Task data:

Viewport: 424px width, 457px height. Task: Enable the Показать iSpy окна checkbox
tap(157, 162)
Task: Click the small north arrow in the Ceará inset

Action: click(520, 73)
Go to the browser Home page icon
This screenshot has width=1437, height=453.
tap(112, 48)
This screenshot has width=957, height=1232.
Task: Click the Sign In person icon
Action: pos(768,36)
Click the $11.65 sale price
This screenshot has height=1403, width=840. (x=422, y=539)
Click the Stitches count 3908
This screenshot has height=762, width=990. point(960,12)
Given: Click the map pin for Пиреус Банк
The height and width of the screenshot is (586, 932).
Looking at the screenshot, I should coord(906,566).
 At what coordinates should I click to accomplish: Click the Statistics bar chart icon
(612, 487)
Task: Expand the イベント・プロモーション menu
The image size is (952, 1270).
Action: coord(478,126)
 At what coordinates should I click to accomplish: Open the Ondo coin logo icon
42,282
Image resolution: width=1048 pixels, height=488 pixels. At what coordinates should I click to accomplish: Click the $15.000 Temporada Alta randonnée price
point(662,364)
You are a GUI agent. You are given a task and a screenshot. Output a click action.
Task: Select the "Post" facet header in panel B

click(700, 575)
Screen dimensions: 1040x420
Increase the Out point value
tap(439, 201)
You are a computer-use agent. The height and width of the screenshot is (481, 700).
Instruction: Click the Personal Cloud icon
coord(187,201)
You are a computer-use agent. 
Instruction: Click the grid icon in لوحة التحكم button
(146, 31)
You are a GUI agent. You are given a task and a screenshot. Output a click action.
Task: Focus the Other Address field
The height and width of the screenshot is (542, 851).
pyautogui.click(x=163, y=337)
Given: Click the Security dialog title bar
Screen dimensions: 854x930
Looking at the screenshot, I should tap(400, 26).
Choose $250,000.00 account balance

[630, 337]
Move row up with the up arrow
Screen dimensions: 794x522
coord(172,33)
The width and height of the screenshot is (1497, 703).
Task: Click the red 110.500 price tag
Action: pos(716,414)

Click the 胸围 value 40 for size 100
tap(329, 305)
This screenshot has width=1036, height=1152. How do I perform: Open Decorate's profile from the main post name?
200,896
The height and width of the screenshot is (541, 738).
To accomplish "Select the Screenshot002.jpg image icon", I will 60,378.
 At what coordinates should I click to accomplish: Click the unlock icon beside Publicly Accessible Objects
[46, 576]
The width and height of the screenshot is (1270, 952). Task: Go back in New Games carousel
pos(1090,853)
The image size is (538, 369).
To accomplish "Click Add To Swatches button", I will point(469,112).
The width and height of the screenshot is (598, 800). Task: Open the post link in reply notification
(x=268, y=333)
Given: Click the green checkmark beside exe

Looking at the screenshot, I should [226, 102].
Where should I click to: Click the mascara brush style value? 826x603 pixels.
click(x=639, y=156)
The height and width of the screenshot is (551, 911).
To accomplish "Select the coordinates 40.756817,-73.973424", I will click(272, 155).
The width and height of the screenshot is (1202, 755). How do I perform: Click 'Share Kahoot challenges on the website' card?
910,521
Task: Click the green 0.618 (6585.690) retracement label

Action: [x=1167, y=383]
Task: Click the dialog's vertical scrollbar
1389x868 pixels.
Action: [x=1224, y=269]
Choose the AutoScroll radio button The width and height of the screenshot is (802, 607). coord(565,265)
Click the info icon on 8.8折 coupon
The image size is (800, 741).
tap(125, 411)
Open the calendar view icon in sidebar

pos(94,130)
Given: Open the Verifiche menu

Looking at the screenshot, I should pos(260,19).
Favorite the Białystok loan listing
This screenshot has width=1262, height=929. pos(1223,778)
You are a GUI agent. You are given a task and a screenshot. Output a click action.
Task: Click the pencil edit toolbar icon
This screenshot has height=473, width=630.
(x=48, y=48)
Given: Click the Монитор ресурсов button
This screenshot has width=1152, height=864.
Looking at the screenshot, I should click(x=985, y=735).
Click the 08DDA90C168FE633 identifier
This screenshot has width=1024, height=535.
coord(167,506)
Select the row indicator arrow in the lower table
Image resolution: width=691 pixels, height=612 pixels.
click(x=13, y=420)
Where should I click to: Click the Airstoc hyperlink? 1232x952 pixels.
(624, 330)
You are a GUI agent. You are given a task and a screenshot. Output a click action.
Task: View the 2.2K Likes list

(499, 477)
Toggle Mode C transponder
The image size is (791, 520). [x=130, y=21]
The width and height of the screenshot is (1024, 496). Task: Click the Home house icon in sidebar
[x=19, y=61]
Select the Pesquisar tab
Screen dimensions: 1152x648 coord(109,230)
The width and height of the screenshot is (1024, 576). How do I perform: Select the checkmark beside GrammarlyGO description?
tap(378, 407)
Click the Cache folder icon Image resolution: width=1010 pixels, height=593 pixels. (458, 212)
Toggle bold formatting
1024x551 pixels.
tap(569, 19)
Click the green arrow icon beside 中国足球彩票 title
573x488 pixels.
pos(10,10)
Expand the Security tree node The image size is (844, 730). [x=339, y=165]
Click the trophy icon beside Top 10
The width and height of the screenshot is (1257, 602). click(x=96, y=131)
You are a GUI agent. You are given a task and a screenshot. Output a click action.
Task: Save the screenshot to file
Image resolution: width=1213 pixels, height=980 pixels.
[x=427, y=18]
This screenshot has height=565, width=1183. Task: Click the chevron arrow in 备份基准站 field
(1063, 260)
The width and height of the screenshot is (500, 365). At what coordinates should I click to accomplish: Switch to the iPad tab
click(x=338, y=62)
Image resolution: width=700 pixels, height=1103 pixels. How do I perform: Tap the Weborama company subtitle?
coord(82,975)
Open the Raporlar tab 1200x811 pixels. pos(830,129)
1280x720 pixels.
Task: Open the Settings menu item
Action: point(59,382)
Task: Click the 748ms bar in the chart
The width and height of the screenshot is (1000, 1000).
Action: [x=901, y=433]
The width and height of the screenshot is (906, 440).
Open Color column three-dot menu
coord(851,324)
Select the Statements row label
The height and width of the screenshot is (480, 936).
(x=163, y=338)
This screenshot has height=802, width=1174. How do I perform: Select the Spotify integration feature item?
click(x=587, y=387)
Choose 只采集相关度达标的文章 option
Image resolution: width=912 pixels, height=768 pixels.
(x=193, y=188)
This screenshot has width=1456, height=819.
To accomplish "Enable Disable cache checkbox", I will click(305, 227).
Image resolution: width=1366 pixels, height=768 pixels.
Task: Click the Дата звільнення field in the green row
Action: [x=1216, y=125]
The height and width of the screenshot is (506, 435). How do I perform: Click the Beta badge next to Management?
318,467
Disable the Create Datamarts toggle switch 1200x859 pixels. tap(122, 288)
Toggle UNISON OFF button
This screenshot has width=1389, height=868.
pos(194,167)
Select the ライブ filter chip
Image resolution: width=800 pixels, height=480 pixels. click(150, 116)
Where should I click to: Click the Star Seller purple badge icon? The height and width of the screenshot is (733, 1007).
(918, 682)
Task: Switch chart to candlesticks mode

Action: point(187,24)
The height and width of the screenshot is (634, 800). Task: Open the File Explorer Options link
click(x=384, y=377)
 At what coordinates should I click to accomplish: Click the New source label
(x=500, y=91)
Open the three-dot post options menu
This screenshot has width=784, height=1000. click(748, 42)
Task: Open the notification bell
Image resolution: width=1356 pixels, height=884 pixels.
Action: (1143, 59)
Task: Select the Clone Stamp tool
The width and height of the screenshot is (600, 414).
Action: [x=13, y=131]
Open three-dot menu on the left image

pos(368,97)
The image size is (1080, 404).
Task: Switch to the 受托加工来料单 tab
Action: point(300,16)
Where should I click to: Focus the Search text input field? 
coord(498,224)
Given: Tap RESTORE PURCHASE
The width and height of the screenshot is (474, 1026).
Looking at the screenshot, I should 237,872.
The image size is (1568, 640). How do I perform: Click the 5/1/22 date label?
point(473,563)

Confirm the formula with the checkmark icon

Work instruction:
All records shown above are to be output exactly.

Output:
Viewport: 424px width, 457px height. Task: Enable the Показать iSpy окна checkbox
tap(157, 162)
Task: Click the small north arrow in the Ceará inset

Action: click(520, 73)
Go to the browser Home page icon
This screenshot has width=1437, height=453.
tap(112, 48)
This screenshot has width=957, height=1232.
Task: Click the Sign In person icon
Action: pos(768,36)
Click the $11.65 sale price
This screenshot has height=1403, width=840. (x=422, y=539)
Click the Stitches count 3908
This screenshot has height=762, width=990. point(960,12)
Given: Click the map pin for Пиреус Банк
The height and width of the screenshot is (586, 932).
Looking at the screenshot, I should coord(906,566).
 At what coordinates should I click to accomplish: Click the Statistics bar chart icon
(612, 487)
Task: Expand the イベント・プロモーション menu
The image size is (952, 1270).
Action: coord(478,126)
 At what coordinates should I click to accomplish: Open the Ondo coin logo icon
42,282
Image resolution: width=1048 pixels, height=488 pixels. At what coordinates should I click to accomplish: Click the $15.000 Temporada Alta randonnée price
point(662,364)
You are a GUI agent. You are given a task and a screenshot. Output a click action.
Task: Select the "Post" facet header in panel B

click(700, 575)
Screen dimensions: 1040x420
Increase the Out point value
tap(439, 201)
You are a computer-use agent. The height and width of the screenshot is (481, 700).
Instruction: Click the Personal Cloud icon
coord(187,201)
You are a computer-use agent. 
Instruction: Click the grid icon in لوحة التحكم button
(146, 31)
You are a GUI agent. You are given a task and a screenshot. Output a click action.
Task: Focus the Other Address field
The height and width of the screenshot is (542, 851).
pyautogui.click(x=163, y=337)
Given: Click the Security dialog title bar
Screen dimensions: 854x930
Looking at the screenshot, I should tap(400, 26).
Choose $250,000.00 account balance

[630, 337]
Move row up with the up arrow
Screen dimensions: 794x522
coord(172,33)
The width and height of the screenshot is (1497, 703).
Task: Click the red 110.500 price tag
Action: pos(716,414)

Click the 胸围 value 40 for size 100
tap(329, 305)
This screenshot has width=1036, height=1152. How do I perform: Open Decorate's profile from the main post name?
200,896
The height and width of the screenshot is (541, 738).
To accomplish "Select the Screenshot002.jpg image icon", I will 60,378.
 At what coordinates should I click to accomplish: Click the unlock icon beside Publicly Accessible Objects
[46, 576]
The width and height of the screenshot is (1270, 952). Task: Go back in New Games carousel
pos(1090,853)
The image size is (538, 369).
To accomplish "Click Add To Swatches button", I will point(469,112).
The width and height of the screenshot is (598, 800). Task: Open the post link in reply notification
(x=268, y=333)
Given: Click the green checkmark beside exe

Looking at the screenshot, I should [226, 102].
Where should I click to: Click the mascara brush style value? 826x603 pixels.
click(x=639, y=156)
The height and width of the screenshot is (551, 911).
To accomplish "Select the coordinates 40.756817,-73.973424", I will click(272, 155).
The width and height of the screenshot is (1202, 755). How do I perform: Click 'Share Kahoot challenges on the website' card?
910,521
Task: Click the green 0.618 (6585.690) retracement label

Action: [x=1167, y=383]
Task: Click the dialog's vertical scrollbar
1389x868 pixels.
Action: [x=1224, y=269]
Choose the AutoScroll radio button The width and height of the screenshot is (802, 607). coord(565,265)
Click the info icon on 8.8折 coupon
The image size is (800, 741).
tap(125, 411)
Open the calendar view icon in sidebar

pos(94,130)
Given: Open the Verifiche menu

Looking at the screenshot, I should pos(260,19).
Favorite the Białystok loan listing
This screenshot has width=1262, height=929. pos(1223,778)
You are a GUI agent. You are given a task and a screenshot. Output a click action.
Task: Click the pencil edit toolbar icon
This screenshot has height=473, width=630.
(x=48, y=48)
Given: Click the Монитор ресурсов button
This screenshot has width=1152, height=864.
Looking at the screenshot, I should click(x=985, y=735).
Click the 08DDA90C168FE633 identifier
This screenshot has width=1024, height=535.
coord(167,506)
Select the row indicator arrow in the lower table
Image resolution: width=691 pixels, height=612 pixels.
click(x=13, y=420)
Where should I click to: Click the Airstoc hyperlink? 1232x952 pixels.
(624, 330)
You are a GUI agent. You are given a task and a screenshot. Output a click action.
Task: View the 2.2K Likes list

(499, 477)
Toggle Mode C transponder
The image size is (791, 520). [x=130, y=21]
The width and height of the screenshot is (1024, 496). Task: Click the Home house icon in sidebar
[x=19, y=61]
Select the Pesquisar tab
Screen dimensions: 1152x648 coord(109,230)
The width and height of the screenshot is (1024, 576). How do I perform: Select the checkmark beside GrammarlyGO description?
tap(378, 407)
Click the Cache folder icon Image resolution: width=1010 pixels, height=593 pixels. (458, 212)
Toggle bold formatting
1024x551 pixels.
tap(569, 19)
Click the green arrow icon beside 中国足球彩票 title
573x488 pixels.
pos(10,10)
Expand the Security tree node The image size is (844, 730). [x=339, y=165]
Click the trophy icon beside Top 10
The width and height of the screenshot is (1257, 602). click(x=96, y=131)
You are a GUI agent. You are given a task and a screenshot. Output a click action.
Task: Save the screenshot to file
Image resolution: width=1213 pixels, height=980 pixels.
[x=427, y=18]
This screenshot has height=565, width=1183. Task: Click the chevron arrow in 备份基准站 field
(1063, 260)
The width and height of the screenshot is (500, 365). At what coordinates should I click to accomplish: Switch to the iPad tab
click(x=338, y=62)
Image resolution: width=700 pixels, height=1103 pixels. How do I perform: Tap the Weborama company subtitle?
coord(82,975)
Open the Raporlar tab 1200x811 pixels. pos(830,129)
1280x720 pixels.
Task: Open the Settings menu item
Action: point(59,382)
Task: Click the 748ms bar in the chart
The width and height of the screenshot is (1000, 1000).
Action: [x=901, y=433]
The width and height of the screenshot is (906, 440).
Open Color column three-dot menu
coord(851,324)
Select the Statements row label
The height and width of the screenshot is (480, 936).
(x=163, y=338)
This screenshot has height=802, width=1174. How do I perform: Select the Spotify integration feature item?
click(x=587, y=387)
Choose 只采集相关度达标的文章 option
Image resolution: width=912 pixels, height=768 pixels.
(x=193, y=188)
This screenshot has width=1456, height=819.
To accomplish "Enable Disable cache checkbox", I will click(305, 227).
Image resolution: width=1366 pixels, height=768 pixels.
Task: Click the Дата звільнення field in the green row
Action: [x=1216, y=125]
The height and width of the screenshot is (506, 435). How do I perform: Click the Beta badge next to Management?
318,467
Disable the Create Datamarts toggle switch 1200x859 pixels. tap(122, 288)
Toggle UNISON OFF button
This screenshot has width=1389, height=868.
pos(194,167)
Select the ライブ filter chip
Image resolution: width=800 pixels, height=480 pixels. click(150, 116)
Where should I click to: Click the Star Seller purple badge icon? The height and width of the screenshot is (733, 1007).
(918, 682)
Task: Switch chart to candlesticks mode

Action: point(187,24)
The height and width of the screenshot is (634, 800). Task: Open the File Explorer Options link
click(x=384, y=377)
 At what coordinates should I click to accomplish: Click the New source label
(x=500, y=91)
Open the three-dot post options menu
This screenshot has width=784, height=1000. click(748, 42)
Task: Open the notification bell
Image resolution: width=1356 pixels, height=884 pixels.
Action: (1143, 59)
Task: Select the Clone Stamp tool
The width and height of the screenshot is (600, 414).
Action: [x=13, y=131]
Open three-dot menu on the left image

pos(368,97)
The image size is (1080, 404).
Task: Switch to the 受托加工来料单 tab
Action: point(300,16)
Where should I click to: Focus the Search text input field? 
coord(498,224)
Given: Tap RESTORE PURCHASE
The width and height of the screenshot is (474, 1026).
Looking at the screenshot, I should 237,872.
The image size is (1568, 640). How do I perform: Click the 5/1/22 date label?
point(473,563)

Confirm the formula with the checkmark icon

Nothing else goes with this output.